Short problem.
Locate every line in the rows below that contains the string "Viewport", and copy each of those lines.

··· Working data ···

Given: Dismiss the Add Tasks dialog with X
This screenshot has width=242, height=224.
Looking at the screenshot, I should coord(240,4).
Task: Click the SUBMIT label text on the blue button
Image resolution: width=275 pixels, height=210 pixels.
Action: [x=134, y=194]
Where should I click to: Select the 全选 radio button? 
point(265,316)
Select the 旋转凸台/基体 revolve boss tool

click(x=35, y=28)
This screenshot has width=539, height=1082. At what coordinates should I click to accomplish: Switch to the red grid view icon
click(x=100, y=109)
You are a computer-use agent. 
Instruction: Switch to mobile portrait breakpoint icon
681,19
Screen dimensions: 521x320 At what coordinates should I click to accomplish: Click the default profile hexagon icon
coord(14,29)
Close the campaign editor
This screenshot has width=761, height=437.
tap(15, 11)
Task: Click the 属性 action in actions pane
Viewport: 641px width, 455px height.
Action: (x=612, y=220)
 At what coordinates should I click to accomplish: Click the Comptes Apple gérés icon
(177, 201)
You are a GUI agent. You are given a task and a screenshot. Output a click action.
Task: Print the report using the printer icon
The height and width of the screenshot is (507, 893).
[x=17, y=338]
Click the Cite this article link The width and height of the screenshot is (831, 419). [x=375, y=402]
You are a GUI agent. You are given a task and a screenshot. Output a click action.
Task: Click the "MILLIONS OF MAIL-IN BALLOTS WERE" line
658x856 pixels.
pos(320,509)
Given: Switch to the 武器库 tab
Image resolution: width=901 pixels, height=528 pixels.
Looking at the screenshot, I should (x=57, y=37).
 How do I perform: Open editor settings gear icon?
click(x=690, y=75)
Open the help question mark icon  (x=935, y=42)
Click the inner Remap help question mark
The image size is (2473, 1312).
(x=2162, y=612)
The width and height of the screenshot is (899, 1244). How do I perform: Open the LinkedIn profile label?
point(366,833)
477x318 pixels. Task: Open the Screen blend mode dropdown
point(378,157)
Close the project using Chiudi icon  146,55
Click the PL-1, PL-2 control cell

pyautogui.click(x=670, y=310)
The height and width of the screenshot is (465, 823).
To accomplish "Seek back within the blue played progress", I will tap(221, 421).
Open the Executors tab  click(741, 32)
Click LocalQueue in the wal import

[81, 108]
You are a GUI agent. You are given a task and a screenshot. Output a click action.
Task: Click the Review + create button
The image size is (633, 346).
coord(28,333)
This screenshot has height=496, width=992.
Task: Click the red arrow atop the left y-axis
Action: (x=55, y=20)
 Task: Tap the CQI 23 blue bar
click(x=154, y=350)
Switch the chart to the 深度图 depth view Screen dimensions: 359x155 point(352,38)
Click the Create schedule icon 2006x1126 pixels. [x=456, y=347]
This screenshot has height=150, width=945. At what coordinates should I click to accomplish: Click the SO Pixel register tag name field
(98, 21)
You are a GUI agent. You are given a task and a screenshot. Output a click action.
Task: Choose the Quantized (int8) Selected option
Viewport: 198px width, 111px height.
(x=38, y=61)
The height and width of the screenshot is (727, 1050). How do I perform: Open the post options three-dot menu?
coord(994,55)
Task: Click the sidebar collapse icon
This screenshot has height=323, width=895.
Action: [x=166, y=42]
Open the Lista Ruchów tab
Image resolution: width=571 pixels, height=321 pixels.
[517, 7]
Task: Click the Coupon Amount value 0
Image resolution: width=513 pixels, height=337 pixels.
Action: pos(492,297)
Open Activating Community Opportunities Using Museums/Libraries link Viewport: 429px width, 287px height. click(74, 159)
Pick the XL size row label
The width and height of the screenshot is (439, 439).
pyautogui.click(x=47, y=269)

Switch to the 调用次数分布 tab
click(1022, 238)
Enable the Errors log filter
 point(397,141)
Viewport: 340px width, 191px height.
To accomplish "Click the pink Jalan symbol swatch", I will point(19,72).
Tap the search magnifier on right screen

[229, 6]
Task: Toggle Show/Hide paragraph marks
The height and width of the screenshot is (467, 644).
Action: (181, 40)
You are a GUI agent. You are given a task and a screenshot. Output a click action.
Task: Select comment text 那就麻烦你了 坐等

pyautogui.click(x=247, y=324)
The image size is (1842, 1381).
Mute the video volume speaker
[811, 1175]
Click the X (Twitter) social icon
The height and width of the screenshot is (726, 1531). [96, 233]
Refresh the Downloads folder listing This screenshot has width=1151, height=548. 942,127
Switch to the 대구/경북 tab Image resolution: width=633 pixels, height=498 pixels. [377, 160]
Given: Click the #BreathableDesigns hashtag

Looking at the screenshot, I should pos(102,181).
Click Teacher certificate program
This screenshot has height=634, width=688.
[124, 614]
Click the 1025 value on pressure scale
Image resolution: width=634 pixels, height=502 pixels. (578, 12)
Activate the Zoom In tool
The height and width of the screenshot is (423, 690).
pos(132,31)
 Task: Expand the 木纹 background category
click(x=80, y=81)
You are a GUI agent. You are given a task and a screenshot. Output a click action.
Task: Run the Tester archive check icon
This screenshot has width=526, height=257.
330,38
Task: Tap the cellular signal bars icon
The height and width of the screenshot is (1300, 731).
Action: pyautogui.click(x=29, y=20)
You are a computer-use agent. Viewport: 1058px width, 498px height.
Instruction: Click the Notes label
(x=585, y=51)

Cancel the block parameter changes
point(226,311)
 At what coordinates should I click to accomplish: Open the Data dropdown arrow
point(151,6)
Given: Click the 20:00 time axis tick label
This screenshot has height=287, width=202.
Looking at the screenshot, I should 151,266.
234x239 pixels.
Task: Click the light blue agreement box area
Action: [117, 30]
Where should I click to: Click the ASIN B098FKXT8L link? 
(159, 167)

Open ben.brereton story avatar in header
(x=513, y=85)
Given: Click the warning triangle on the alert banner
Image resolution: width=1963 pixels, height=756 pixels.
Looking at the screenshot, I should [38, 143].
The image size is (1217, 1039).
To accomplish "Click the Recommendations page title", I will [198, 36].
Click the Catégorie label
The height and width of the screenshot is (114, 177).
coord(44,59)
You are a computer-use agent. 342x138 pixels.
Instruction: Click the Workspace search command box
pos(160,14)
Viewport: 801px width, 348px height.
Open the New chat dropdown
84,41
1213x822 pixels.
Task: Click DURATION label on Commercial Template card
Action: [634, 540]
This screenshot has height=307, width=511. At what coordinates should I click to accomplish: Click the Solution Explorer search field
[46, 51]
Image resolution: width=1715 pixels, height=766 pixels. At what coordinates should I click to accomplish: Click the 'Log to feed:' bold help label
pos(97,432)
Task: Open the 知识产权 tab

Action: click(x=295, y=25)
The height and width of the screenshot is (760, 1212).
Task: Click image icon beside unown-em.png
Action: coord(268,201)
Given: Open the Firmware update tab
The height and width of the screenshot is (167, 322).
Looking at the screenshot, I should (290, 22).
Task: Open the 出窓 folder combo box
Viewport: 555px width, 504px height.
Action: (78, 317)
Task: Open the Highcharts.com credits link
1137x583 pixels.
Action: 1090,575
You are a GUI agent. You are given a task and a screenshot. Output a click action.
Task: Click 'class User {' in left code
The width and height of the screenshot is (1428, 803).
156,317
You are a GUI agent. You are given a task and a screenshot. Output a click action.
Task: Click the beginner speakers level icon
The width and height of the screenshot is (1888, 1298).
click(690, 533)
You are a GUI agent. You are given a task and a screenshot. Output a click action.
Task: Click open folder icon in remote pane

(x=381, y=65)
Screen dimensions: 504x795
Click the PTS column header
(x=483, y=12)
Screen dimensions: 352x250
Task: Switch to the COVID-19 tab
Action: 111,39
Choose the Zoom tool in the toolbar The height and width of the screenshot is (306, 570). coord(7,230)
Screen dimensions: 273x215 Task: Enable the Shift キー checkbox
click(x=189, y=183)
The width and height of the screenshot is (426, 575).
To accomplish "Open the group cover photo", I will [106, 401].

···

Output below.
Viewport: 641px width, 455px height.
Viewport: 198px width, 111px height.
Open Activating Community Opportunities Using Museums/Libraries link Viewport: 429px width, 287px height. click(74, 159)
Viewport: 340px width, 191px height.
You are a computer-use agent. Viewport: 1058px width, 498px height.
Viewport: 801px width, 348px height.
Viewport: 555px width, 504px height.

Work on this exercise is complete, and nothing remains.